# Dataset

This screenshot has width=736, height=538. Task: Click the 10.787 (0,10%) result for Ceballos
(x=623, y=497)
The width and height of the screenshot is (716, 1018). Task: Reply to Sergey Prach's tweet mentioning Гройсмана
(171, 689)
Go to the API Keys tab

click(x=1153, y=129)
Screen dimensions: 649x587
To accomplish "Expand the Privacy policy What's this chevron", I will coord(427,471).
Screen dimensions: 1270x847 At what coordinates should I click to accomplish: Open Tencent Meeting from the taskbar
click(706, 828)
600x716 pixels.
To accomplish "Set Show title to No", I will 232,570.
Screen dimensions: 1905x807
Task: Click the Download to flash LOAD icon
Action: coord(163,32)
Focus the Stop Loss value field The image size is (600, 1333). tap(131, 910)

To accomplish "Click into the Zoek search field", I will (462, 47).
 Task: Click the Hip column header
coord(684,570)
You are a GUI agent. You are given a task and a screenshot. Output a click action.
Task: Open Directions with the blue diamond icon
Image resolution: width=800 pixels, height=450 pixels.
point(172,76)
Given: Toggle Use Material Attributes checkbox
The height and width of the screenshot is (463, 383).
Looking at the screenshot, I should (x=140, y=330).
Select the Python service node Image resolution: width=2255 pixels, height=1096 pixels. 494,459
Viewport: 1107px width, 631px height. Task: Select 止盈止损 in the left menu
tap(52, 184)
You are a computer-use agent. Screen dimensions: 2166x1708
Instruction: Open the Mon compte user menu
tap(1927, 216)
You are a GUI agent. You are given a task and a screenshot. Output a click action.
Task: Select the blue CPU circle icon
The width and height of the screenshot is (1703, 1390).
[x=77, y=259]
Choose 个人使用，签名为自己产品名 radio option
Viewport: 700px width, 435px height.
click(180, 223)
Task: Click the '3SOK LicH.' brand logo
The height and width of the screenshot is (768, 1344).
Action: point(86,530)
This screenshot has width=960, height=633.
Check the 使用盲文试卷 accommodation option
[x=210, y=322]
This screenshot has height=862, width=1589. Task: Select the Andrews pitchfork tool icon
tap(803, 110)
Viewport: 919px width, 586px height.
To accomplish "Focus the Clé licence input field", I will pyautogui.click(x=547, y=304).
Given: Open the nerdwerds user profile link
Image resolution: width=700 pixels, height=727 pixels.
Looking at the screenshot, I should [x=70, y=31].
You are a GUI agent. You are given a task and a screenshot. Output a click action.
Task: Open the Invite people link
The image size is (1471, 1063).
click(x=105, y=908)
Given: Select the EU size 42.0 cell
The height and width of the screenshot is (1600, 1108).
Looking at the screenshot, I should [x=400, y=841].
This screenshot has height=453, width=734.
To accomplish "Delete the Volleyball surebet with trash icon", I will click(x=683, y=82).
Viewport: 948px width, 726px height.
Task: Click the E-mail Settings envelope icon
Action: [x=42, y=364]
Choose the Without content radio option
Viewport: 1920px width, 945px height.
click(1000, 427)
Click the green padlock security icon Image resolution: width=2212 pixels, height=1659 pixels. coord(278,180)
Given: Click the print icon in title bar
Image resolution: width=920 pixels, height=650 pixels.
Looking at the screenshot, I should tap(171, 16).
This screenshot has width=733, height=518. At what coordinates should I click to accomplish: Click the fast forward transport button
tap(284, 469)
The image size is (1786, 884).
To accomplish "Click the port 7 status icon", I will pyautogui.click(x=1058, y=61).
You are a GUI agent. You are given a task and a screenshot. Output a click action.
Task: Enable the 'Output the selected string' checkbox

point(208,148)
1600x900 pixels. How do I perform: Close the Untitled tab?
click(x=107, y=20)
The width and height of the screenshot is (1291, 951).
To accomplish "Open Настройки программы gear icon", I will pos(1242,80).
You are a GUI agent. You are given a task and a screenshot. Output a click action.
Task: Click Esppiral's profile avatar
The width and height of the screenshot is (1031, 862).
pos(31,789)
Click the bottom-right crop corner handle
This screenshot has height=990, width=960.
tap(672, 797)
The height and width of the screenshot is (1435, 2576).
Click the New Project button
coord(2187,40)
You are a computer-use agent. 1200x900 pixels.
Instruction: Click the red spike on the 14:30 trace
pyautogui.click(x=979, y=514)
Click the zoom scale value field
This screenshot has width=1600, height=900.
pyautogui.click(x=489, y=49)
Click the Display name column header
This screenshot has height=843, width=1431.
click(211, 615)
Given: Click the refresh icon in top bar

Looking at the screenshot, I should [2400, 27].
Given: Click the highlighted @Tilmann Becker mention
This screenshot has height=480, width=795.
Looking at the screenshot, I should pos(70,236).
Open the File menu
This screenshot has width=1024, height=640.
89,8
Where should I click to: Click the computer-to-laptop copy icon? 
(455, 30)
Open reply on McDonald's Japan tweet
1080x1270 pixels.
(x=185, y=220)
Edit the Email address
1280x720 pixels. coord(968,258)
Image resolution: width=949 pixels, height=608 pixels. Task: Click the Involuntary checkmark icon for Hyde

# Given exercise
Turn the part of the listing that opens with the line containing "Given: Click the print icon in title bar" and closes with the line containing "I will pos(1242,80)." into a two-column CSV headed task and answer. Give one row per pair, put each field in quotation marks, and replace any line breaks with spaces.

# Written solution
task,answer
"Given: Click the print icon in title bar Image resolution: width=920 pixels, height=650 pixels.","Looking at the screenshot, I should tap(171, 16)."
"This screenshot has width=733, height=518. At what coordinates should I click to accomplish: Click the fast forward transport button","tap(284, 469)"
"The image size is (1786, 884). To accomplish ""Click the port 7 status icon"",","I will pyautogui.click(x=1058, y=61)."
"You are a GUI agent. You are given a task and a screenshot. Output a click action. Task: Enable the 'Output the selected string' checkbox","point(208,148)"
"1600x900 pixels. How do I perform: Close the Untitled tab?","click(x=107, y=20)"
"The width and height of the screenshot is (1291, 951). To accomplish ""Open Настройки программы gear icon"",","I will pos(1242,80)."